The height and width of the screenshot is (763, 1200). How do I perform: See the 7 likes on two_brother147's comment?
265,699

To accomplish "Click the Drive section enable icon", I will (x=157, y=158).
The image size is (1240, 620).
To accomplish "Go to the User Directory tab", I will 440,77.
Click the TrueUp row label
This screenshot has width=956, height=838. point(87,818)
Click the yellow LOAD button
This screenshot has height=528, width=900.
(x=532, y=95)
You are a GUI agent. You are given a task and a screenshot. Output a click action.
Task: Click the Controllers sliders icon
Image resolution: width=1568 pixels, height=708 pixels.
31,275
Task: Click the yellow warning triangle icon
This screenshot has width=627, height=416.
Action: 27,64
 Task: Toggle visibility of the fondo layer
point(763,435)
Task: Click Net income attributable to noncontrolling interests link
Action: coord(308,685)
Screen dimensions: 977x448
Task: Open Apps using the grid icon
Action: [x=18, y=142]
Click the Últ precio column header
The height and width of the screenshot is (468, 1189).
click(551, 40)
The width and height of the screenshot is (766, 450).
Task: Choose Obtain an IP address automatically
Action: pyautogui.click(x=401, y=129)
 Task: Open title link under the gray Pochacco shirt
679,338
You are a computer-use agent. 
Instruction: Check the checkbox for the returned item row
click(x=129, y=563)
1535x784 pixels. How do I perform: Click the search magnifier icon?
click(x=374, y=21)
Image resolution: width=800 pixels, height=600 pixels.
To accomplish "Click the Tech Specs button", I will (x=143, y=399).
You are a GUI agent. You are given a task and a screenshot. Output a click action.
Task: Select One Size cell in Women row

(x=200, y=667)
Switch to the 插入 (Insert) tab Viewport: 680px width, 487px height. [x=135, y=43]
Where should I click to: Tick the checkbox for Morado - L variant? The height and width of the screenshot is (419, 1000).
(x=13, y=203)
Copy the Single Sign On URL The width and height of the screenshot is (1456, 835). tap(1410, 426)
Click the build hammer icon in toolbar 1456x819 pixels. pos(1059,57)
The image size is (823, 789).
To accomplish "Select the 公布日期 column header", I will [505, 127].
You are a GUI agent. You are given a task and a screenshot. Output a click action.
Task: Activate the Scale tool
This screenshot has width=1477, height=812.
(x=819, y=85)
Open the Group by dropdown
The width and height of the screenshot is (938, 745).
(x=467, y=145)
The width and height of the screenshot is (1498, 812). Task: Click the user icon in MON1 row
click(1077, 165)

### SET PROBLEM:
Return all of the entries above verbatim, with every line kept unchanged.

### WORKED SOLUTION:
The height and width of the screenshot is (763, 1200). How do I perform: See the 7 likes on two_brother147's comment?
265,699

To accomplish "Click the Drive section enable icon", I will (x=157, y=158).
The image size is (1240, 620).
To accomplish "Go to the User Directory tab", I will 440,77.
Click the TrueUp row label
This screenshot has width=956, height=838. point(87,818)
Click the yellow LOAD button
This screenshot has height=528, width=900.
(x=532, y=95)
You are a GUI agent. You are given a task and a screenshot. Output a click action.
Task: Click the Controllers sliders icon
Image resolution: width=1568 pixels, height=708 pixels.
31,275
Task: Click the yellow warning triangle icon
This screenshot has width=627, height=416.
Action: 27,64
 Task: Toggle visibility of the fondo layer
point(763,435)
Task: Click Net income attributable to noncontrolling interests link
Action: coord(308,685)
Screen dimensions: 977x448
Task: Open Apps using the grid icon
Action: [x=18, y=142]
Click the Últ precio column header
The height and width of the screenshot is (468, 1189).
click(551, 40)
The width and height of the screenshot is (766, 450).
Task: Choose Obtain an IP address automatically
Action: pyautogui.click(x=401, y=129)
 Task: Open title link under the gray Pochacco shirt
679,338
You are a computer-use agent. 
Instruction: Check the checkbox for the returned item row
click(x=129, y=563)
1535x784 pixels. How do I perform: Click the search magnifier icon?
click(x=374, y=21)
Image resolution: width=800 pixels, height=600 pixels.
To accomplish "Click the Tech Specs button", I will (x=143, y=399).
You are a GUI agent. You are given a task and a screenshot. Output a click action.
Task: Select One Size cell in Women row

(x=200, y=667)
Switch to the 插入 (Insert) tab Viewport: 680px width, 487px height. [x=135, y=43]
Where should I click to: Tick the checkbox for Morado - L variant? The height and width of the screenshot is (419, 1000).
(x=13, y=203)
Copy the Single Sign On URL The width and height of the screenshot is (1456, 835). tap(1410, 426)
Click the build hammer icon in toolbar 1456x819 pixels. pos(1059,57)
The image size is (823, 789).
To accomplish "Select the 公布日期 column header", I will [505, 127].
You are a GUI agent. You are given a task and a screenshot. Output a click action.
Task: Activate the Scale tool
This screenshot has width=1477, height=812.
(x=819, y=85)
Open the Group by dropdown
The width and height of the screenshot is (938, 745).
(x=467, y=145)
The width and height of the screenshot is (1498, 812). Task: Click the user icon in MON1 row
click(1077, 165)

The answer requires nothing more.